However a clever student will never use thousand separators and will learn once for all if he can use , or . as unit separator.

The actual 2,1 proposal is to grade the numerical format separately from the numerical quantity.

On analysis it appears that the best way to do this as there is already a unit penalty applied , is to add at least the decimal point as an additional answer parameter alongside the tolerance.

A complete grading should also allow the teacher to specify the thousand separator as mandatory or control the use of the exponential format.

given the time delays for 2,1, let's design a decimal decimal point option.

The following table describe the results of the various versions

Moodle Version	decsep	thousand sep	1 234.56	1,234.56	1234.56	1.23456E3	1 234,56	1.234,56	1234,56	1,23456E3
1,9			OK	OK	OK	OK	NO	NO	NO	NO
2,0			OK	OK	OK	OK	OK	NO	OK	OK
2,1	.	,	NO	OK	OK	OK	NO	NO	NO	NO
2,1	.	space	OK	NO	OK	OK	NO	NO	NO	NO
2,1	,	space	NO	NO	NO	NO	OK	NO	OK	OK
2,1	,	.	NO	NO	NO	NO	NO	OK	OK	OK
2,1 proposal			OK	OK	OK	OK	OK	OK	OK	OK
2,1 proposal	.		OK	OK	OK	OK	NO	NO	NO	NO
2,1proposal	,		NO	NO	NO	NO	OK	OK	OK	OK

OR

Moodle Version	decsep	thousand sep	1 234.56	1,234.56	1234.56	1.23456E3	1 234,56	1.234,56	1234,56	1,23456E3
1,9			OK	OK	OK	OK
2,0			OK	OK	OK	OK	OK		OK	OK
2,1	.	,		OK	OK	OK
2,1	.	space	OK		OK	OK
2,1	,	space					OK		OK	OK
2,1	,	.						OK	OK	OK
2,1 proposal			OK	OK	OK	OK	OK	OK	OK	OK
2,1 proposal	.		OK	OK	OK	OK
2,1proposal	,						OK	OK	OK	OK

In 2,1 there is no 'universal option' that allow most of the known options and in 2,0 the german language 1.234,56 is not recognized.

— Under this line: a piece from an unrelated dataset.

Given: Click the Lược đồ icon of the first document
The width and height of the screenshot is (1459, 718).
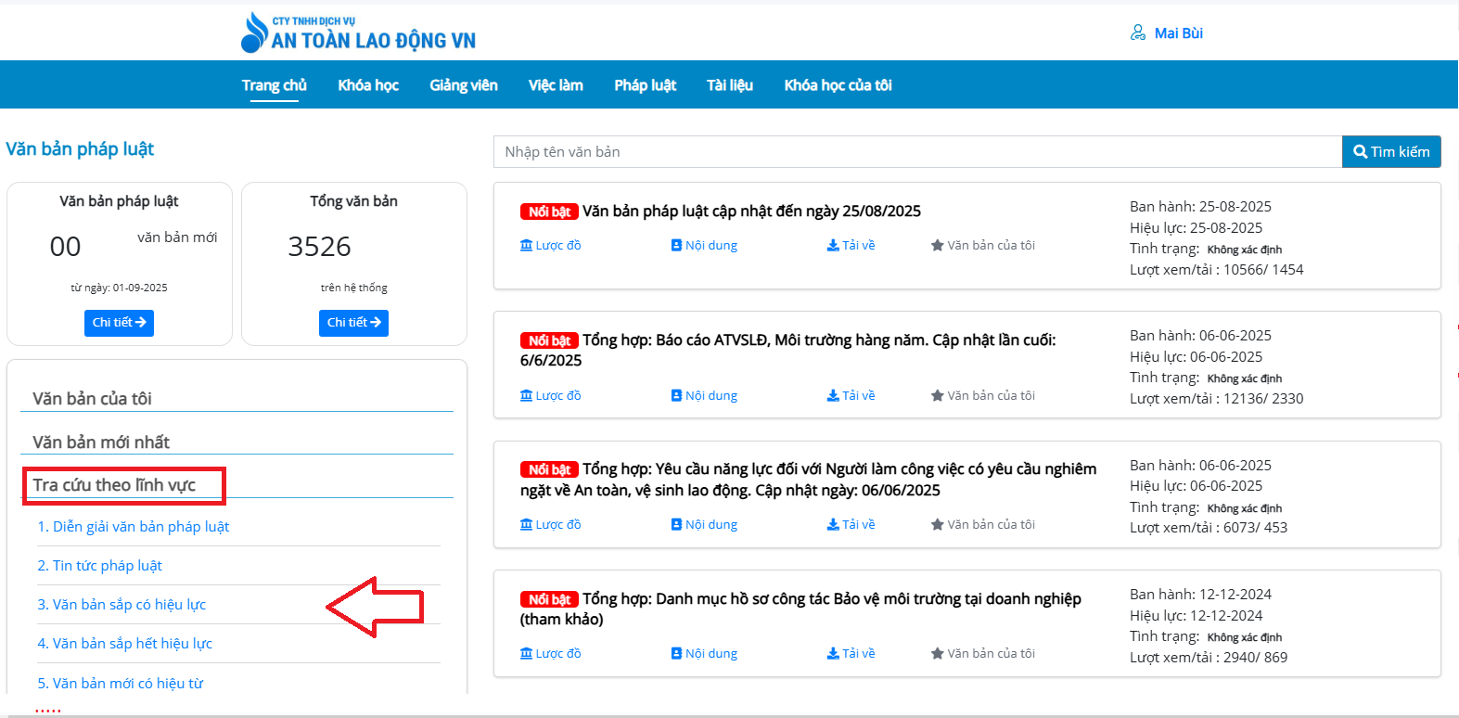Looking at the screenshot, I should [527, 246].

In 1,9 and 2,0 the PHP structure is always good In 2,1 the PHP structure is good if you use the good thousands sep

So there is no real control on the thousand sep as long as the students learn to not using it.

As a first step in grading the response format in 2,1 , I propose that we limit the case to grade the decsep allowing either , or . and using a modified 2,0 version to handle the german . ,

From the the table we can see, with the proposal, that upgrading or importing from 1,9 the default decsep should be set to . and upgrading upgrading or importing from 2,0 the default decsep should be set to nil i.e. universal.

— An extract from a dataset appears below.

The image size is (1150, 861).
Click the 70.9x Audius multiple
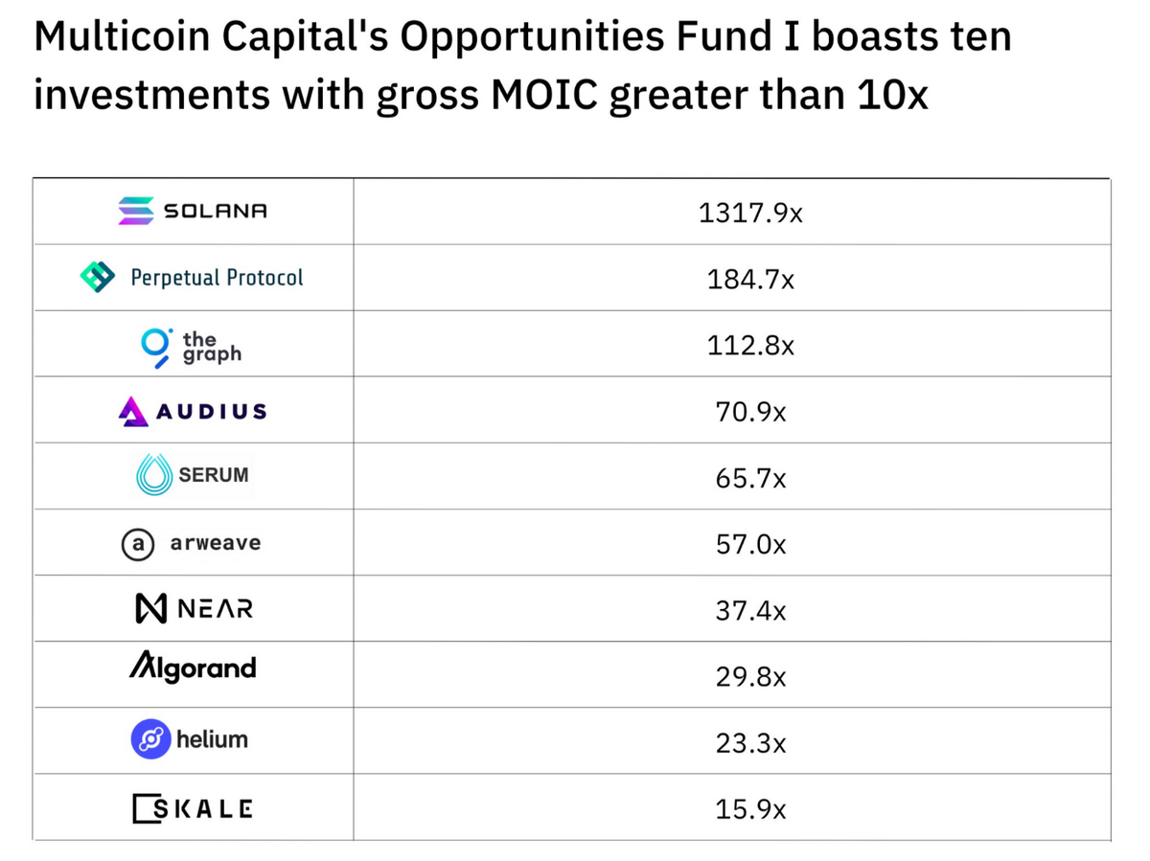point(750,413)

We could as set in 2,0 help warning the students that is they use , or . as thousand separators they MUST put the decimal separator.

In 2,2 we could develop grading of thousand sep along with the control of the exponential form.

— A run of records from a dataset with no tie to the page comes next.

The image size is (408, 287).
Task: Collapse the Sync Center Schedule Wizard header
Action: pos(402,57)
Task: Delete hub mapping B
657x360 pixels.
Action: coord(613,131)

In all cases we need an "universal" solution for Cloze questiontype. In calculated question the interface is already quite complex and perhaps things will not be implemented for 2,1 .

How to grade a numerical response

Feasability of adding number format as an additional numerical answer table

The answer field being set as TEXT can easily store a numerical value in any format that can be validated easily in edit_numerical_form.php and the


   /**
    * Get an answer that contains the feedback and fraction that should be
    * awarded for this resonse.
    * @param number $value the numerical value of a response.
    * @return question_answer the matching answer.
    */
   public function get_matching_answer($value) {
       foreach ($this->answers as $aid => $answer) {
           if ($answer->within_tolerance($value)) {
               $answer->id = $aid;
               return $answer;
           }
       }
       return null;
   }

modified accordingly.

The code flow should allow to compare each answers to the different values that result from the response text.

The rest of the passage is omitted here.